The discussion around "age verification" in systemd/XDG has been largely focused against the California law. But honestly, there's a much deeper problem there.

Firstly, the data collected. The question initially asked is "are you at least 18 years old?" However, that's not the data collected. In fact, the data collected is not even the age — it's the full birth date. It's a perfect example of collecting more data than you need, and a sensitive information too, and sharing it with any application that asks.

Secondly, the extended goal of "parental controls" used as a justification to collect more data. When you think about it, you realize how bad this is: it isn't the case of asking the user about their birth date (with the assumption that a kid will enter a fake date to workaround the limitations). It is effectively a tool for *parents* to impose restrictions on their children, which means that they are more likely to enter the real date to ensure that these restrictions work. And given how popular sharenting is today, do you really think they'd come up with a fake birth date that happens to roughly match their child's age?

This is simply irresponsible.

https://github.com/flatpak/xdg-desktop-portal/pull/1922

Draft: Add parental controls to the Accounts portal by davidedmundson · Pull Request #1922 · flatpak/xdg-desktop-portal

Applications need to filter content to match the age rating of the user. The rating restrictions tend to be location and domain specific without a common ground for where these groupings should be....

GitHub
@mgorny
And the birth date could be implemented as an identifier for browser fingerprinting I guess

@mgorny

Actually, even that's not deep enough.

There are a couple of FediVerse people who have been talking to legislators about the forthcoming #ColoradoLaw to try to get it to not lump #Unix & clones in with the smart 'phone app stores that legislators (as can be seen from the Bill summaries and the California legislative record) thought that they were targetting.

The larger context is that this is version 2.0 legislation, currently pending in 4 states of the U.S.A., after the version 1.0 legislation in Utah, Texas, & Louisiana was blocked by the federal court for the Western District of Texas in January 2026 for being unconstitutional. Louisiana's Bill makes it explicit that it is repealing and replacing the prior Act.

So a version that doesn't lump Unix & clones in with the Microsoft/Google/Apple App Stores that 'App Store Accountability' nominally targets might be version 3.0.
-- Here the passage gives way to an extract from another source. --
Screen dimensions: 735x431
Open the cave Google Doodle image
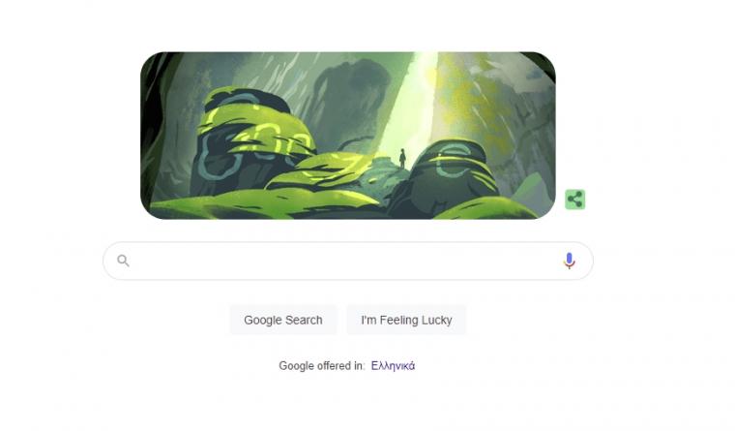(348, 136)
https://mastodonapp.uk/@JdeBP/116268403720368221

https://www.mofo.com/resources/insights/251111-texas-targets-app-stores-with-new-accountability-law

@carlrichell
#AgeVerification #systemd #USLaw

@mgorny If you "only" store information "is 18 years old", that doesn't change much in the long run.

Birth date is weak as fingerprint for individuals (https://en.wikipedia.org/wiki/Birthday_problem). If the service stores "is 18 years old" every few days, it will also have information, when this changed and it's... birth date.

And even if it does not record the change itself, after a few years it will know the how many years at least person has.

I think the real question is if anonymity should be allowed...

Birthday problem - Wikipedia

@mgorny ...and this is not a simple question, as anonimity is pretty new. In general, we couldn't buy items or services without revealing our identity or without help of other people before the internet era. We still cannot go to the store wearing mask and but anything we like.

Will post a blog note on that soon.

@mgorny Speaking of someone who was insta-banned from flatpak for raising a reasonable criticism with them on GitHub, this comes as no surprise to me. I kept full audit trail of my interactions with that project. Abandon flatpak. Use AppImage instead.